I'd expect lots more work will need to be done to finish off the RAG
system to really be what we need, but this should be a reasonable start
which will let us connect it to tools and have the ingestion mostly
handled automatically. I'm leaving file deletion and proper file ID
management to be done in a future PR. We also need to consider whether
all tools should retrieve content exclusively via RAG, or whether it's
beneficial to have tools sometimes fetch the direct content and other
times fetch it from RAG.
A diagram of the expected interaction is as follows:
```mermaid
sequenceDiagram
autonumber
actor U as User
participant FE as Frontend<br/>(ChatPanel)
participant J as Java<br/>(AiWorkflowService)
participant O as Engine:<br/>OrchestratorAgent
participant QA as Engine:<br/>PdfQuestionAgent
participant RAG as Engine:<br/>RagService + SqliteVecStore
participant V as VoyageAI<br/>(embeddings)
participant L as LLM<br/>(Claude / etc.)
U->>FE: types "Summarise this PDF"<br/>(PDF already uploaded)
FE->>J: POST /api/v1/ai/orchestrate/stream<br/>multipart: fileInputs[], userMessage
Note over J: ByteHashFileIdStrategy<br/>id = sha256(bytes)[:16]
J->>O: POST /api/v1/orchestrator<br/>{ files:[{id,name}], userMessage }
O->>L: route via fast model
L-->>O: delegate_pdf_question
O->>QA: PdfQuestionRequest
loop for each file
QA->>RAG: has_collection(file.id)
RAG-->>QA: false
end
QA-->>O: NeedIngestResponse(files_to_ingest)
O-->>J: { outcome:"need_ingest", filesToIngest:[...] }
Note over J: onNeedIngest
loop per file
J->>J: PDFBox: extract page text
J->>O: POST /api/v1/rag/documents<br/>(long-running timeout)
O->>RAG: chunk + stage documents
O->>V: embed_documents (batches of 256)
V-->>O: embeddings
O->>RAG: add_documents
O-->>J: { chunks_indexed: N }
end
Note over J: retry with resumeWith=pdf_question
J->>O: POST /api/v1/orchestrator
Note over O: fast-path to PdfQuestionAgent
O->>QA: PdfQuestionRequest
Note over QA: build RagCapability<br/>pinned to file IDs
QA->>L: run(prompt) with search_knowledge tool
loop up to max_searches
L->>QA: search_knowledge(query)
QA->>V: embed_query
V-->>QA: query vector
QA->>RAG: search(vector, collections=[file.id])
RAG-->>QA: top-k chunks
QA-->>L: formatted chunks
end
Note over QA: once budget spent,<br/>prepare() hides the tool
L-->>QA: PdfQuestionAnswerResponse
QA-->>O: answer
O-->>J: { outcome:"answer", answer, evidence }
J-->>FE: SSE "result"
FE->>U: assistant bubble
```
# Description of Changes
Adds the ability for the Edit agent to request the content of the
document before it decides which parameters it needs.

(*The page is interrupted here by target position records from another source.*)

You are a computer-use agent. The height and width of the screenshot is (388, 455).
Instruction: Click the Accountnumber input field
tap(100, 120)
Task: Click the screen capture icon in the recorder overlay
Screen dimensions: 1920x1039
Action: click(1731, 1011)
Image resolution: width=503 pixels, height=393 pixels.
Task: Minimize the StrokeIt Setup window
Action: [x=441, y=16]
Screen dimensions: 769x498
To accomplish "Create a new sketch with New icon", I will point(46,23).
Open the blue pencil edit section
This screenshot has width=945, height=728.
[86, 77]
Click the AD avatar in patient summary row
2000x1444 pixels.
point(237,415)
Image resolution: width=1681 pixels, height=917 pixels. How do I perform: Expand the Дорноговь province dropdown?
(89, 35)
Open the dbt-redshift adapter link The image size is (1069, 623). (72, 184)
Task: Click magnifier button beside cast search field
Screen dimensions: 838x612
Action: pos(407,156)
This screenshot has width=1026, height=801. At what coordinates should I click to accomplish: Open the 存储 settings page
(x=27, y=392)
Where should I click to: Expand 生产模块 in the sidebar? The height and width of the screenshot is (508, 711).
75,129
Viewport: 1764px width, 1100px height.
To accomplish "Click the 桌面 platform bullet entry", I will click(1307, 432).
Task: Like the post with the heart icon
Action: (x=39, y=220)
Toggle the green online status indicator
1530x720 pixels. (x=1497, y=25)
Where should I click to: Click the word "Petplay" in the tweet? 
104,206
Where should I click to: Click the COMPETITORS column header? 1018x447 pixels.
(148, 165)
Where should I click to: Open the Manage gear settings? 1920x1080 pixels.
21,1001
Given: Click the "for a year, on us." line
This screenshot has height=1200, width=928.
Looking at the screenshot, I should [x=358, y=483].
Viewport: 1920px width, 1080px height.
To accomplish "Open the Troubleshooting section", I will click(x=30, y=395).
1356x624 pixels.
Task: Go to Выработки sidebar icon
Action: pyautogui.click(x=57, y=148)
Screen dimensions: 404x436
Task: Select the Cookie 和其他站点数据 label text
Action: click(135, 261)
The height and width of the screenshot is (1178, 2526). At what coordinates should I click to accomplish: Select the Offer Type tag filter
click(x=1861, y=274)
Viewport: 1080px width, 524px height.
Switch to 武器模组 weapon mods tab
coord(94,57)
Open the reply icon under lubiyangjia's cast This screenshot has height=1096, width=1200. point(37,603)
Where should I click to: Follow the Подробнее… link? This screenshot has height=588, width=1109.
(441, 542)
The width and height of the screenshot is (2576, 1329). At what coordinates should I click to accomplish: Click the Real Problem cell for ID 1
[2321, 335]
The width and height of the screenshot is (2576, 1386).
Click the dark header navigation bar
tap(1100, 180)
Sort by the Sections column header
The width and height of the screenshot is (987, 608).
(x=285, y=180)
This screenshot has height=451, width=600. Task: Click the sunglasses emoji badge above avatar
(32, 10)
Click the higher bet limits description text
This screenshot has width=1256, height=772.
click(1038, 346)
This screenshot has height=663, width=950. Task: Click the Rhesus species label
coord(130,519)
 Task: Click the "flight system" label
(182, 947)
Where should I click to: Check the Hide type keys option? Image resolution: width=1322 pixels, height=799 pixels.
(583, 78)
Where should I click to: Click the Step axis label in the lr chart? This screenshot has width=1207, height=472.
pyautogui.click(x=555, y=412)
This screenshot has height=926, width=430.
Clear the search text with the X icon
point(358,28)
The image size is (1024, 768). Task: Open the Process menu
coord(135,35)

This makes it able
to process requests like `Split the document after the page containing
the "My Section" section`, allowing for document context-based requests
for all[^1] tools.
I had to make a few changes elsewhere to make this work, including:
- Moving the requesting of content out of the Question Agent and into a
common location
- Added specific API docs for the Split param because the generic ones
were not specific enough for the AI to be able to reliably perform the
correct operation
- Fixed an issue in the tool models generator which caused the Redact
params to only be half-generated (causing Pydantic to crash when the AI
tried to run Redact)
- Added missing logging to a bunch of tools and hooked it up properly so
it'll print to stderr
- Made the limits for the max pages/chars to extract from PDFs
configurable via env var
[^1]: Many of the tools can't actually do anything useful with the
context at this stage, but will just need the tool API to be extended
with new features like page-specific operations to be automatically able
to do smart operations without needing to change the Edit agent itself.
# Description of Changes
Add an extra parameter to every agent to receive the conversation
history in addition to the current message. This will make it possible
to answer followup questions from the AI without needing to give full
context in your message.
# Description of Changes
Redesign AI engine so that it autogenerates the `tool_models.py` file
from the OpenAPI spec so the Python has access to the Java API
parameters and the full list of Java tools that it can run. CI ensures
that whenever someone modifies a tool endpoint that the AI enigne tool
models get updated as well (the dev gets told to run `task
engine:tool-models`).
There's loads of advantages to having the Java be the one that actually
executes the tools, rather than the frontend as it was previously set up
to theoretically use:
- The AI gets much better descriptions of the params from the API docs
- It'll be usable headless in the future so a Java daemon could run to
execute ops on files in a folder without the need for the UI to run
- The Java already has all the logic it needs to execute the tools
- We don't need to parse the TypeScript to find the API (which is hard
because the TS wasn't designed to be computer-read to extract the API)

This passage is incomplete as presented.